Information provided>
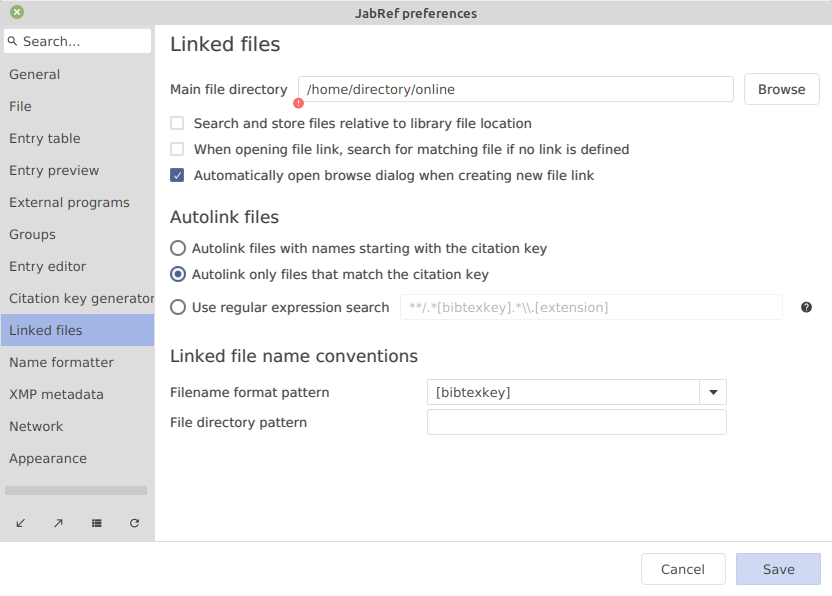Uncheck automatically open browse dialog option
The width and height of the screenshot is (832, 596).
click(177, 175)
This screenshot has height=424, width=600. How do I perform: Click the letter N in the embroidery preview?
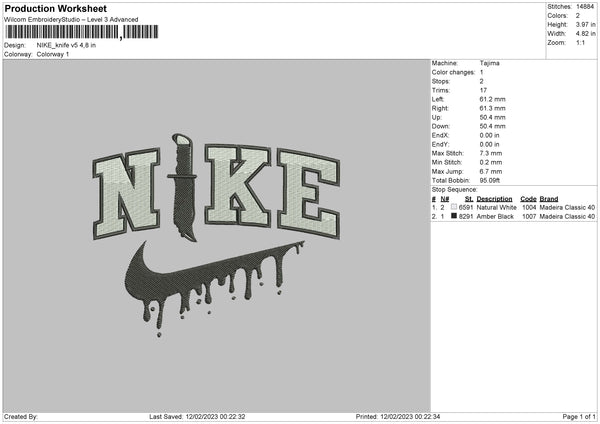pos(126,193)
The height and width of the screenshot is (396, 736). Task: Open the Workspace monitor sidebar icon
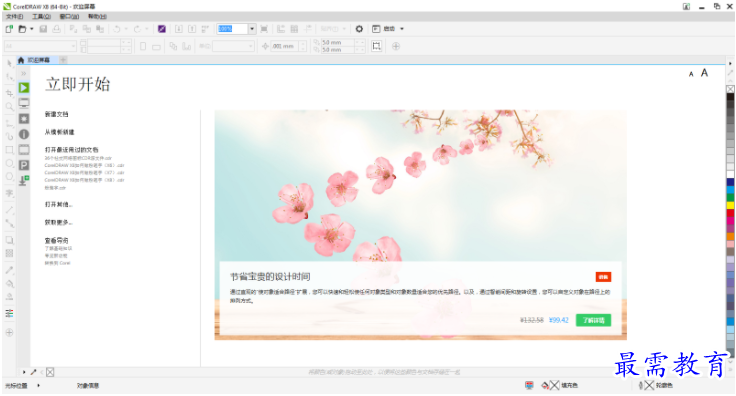(24, 103)
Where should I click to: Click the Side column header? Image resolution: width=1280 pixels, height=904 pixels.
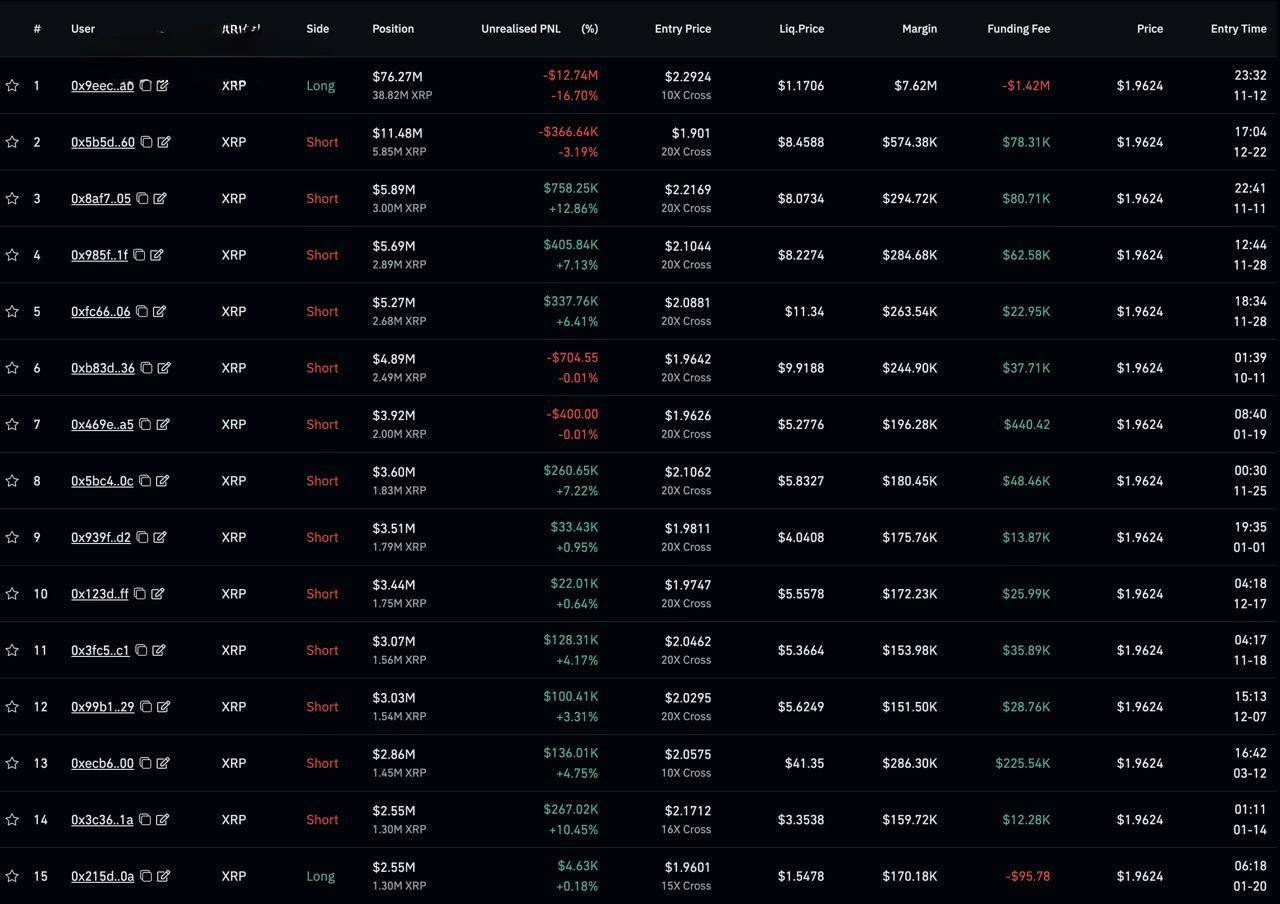tap(317, 29)
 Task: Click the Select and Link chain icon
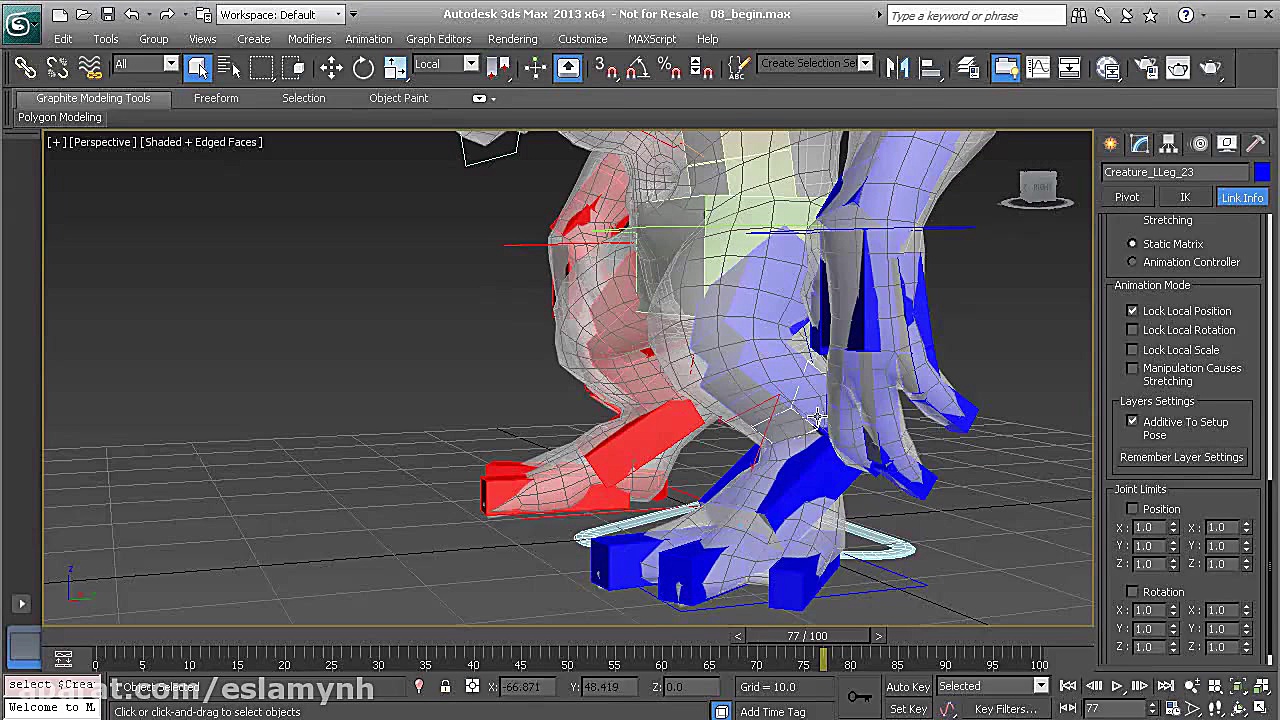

What is required>
Starting at the line with "Where should I", transcribe the listing above exactly through its last line. No picture belongs in the transcription.

Exercise result>
Where should I click to: Click the Side column header? Image resolution: width=1280 pixels, height=904 pixels.
tap(317, 29)
 Task: Click the Select and Link chain icon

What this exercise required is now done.